SuperQode is a harness engineering framework for coding agents, optimized for local and open models. The harness is the software around the model that decides what it can see, which tools it can call, how it remembers, and how its work is checked. After prompt engineering and context engineering, the harness is the layer that now decides whether a coding agent is reliable.
Most coding products ship a finished harness you cannot see, tuned to keep you on one model. Open Models ship with no harness at all. SuperQode gives you one you own: model routing, tools, memory, context, search, approvals, sandboxing, workflows, evals, and optimization, written as a YAML artifact that lives in your repo.
You do four things with a harness you own:
- Build it as a versioned file, with a wizard, model-family templates, and a plain-English
explain. - Measure it with eval scorecards, agentic benchmarks, and regression gates before you trust it.
- Extend it across runtimes, providers, MCP, ACP, and A2A without changing the contract.
- Optimize it with staged candidates a human adopts, so a failure gets fixed once instead of retried.
Use SuperQode when you want harness independence: the freedom to inspect, version, measure, and improve the system that makes a model useful on your codebase, with any model you choose, open or closed, small or large, local or remote.
Run superqode for the terminal workbench, then :local init to detect your hardware, generate a local first starter harness, and run a readiness smoke test.
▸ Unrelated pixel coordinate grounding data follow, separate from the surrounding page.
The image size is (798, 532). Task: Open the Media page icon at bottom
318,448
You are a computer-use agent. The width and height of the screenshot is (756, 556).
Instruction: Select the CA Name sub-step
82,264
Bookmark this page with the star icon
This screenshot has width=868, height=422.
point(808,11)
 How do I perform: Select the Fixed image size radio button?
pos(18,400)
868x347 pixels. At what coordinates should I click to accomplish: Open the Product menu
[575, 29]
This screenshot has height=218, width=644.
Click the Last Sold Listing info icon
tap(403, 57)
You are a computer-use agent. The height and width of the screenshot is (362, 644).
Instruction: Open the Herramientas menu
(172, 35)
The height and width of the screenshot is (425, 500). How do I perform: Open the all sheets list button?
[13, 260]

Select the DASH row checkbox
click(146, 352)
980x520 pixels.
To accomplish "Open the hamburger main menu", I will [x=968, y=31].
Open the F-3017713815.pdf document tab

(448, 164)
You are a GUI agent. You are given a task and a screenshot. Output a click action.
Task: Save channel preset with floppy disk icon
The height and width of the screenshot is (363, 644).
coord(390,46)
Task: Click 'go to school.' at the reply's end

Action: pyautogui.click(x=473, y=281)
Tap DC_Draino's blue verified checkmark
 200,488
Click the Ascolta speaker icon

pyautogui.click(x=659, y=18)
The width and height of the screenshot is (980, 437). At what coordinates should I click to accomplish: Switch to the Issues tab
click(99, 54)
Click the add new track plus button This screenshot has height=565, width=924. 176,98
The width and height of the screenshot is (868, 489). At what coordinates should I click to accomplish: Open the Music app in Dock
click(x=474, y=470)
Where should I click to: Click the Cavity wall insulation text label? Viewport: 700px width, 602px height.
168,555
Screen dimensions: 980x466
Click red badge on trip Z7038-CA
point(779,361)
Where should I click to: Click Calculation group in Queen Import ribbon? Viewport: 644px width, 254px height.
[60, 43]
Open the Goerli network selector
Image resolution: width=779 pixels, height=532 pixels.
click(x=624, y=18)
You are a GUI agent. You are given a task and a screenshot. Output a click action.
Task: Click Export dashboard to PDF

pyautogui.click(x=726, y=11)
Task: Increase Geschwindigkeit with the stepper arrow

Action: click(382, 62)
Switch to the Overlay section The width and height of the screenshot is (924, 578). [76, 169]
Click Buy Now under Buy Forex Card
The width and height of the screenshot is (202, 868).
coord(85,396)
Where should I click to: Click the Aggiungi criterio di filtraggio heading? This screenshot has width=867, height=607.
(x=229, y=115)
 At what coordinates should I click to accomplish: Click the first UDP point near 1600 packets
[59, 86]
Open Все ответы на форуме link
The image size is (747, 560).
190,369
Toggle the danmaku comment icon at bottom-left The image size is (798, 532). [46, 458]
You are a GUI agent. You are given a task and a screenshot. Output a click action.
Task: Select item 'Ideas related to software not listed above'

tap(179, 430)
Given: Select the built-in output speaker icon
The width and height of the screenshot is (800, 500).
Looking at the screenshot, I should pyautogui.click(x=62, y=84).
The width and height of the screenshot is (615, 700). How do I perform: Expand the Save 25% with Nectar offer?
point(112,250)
The CLI mirrors the same path with superqode local init --repo .. Run superqode local optimize to benchmark candidates and generate role specific routing for planner, implementer, reviewer, and utility agents.
One TUI and CLI, consistent tool policies, event logging, and session management across every agent type. Define your harness once as a portable spec. Swap runtimes, models, memory, search, or tools without changing your workflow. Run the same contract locally, on a team machine, through remote runtimes, or in CI.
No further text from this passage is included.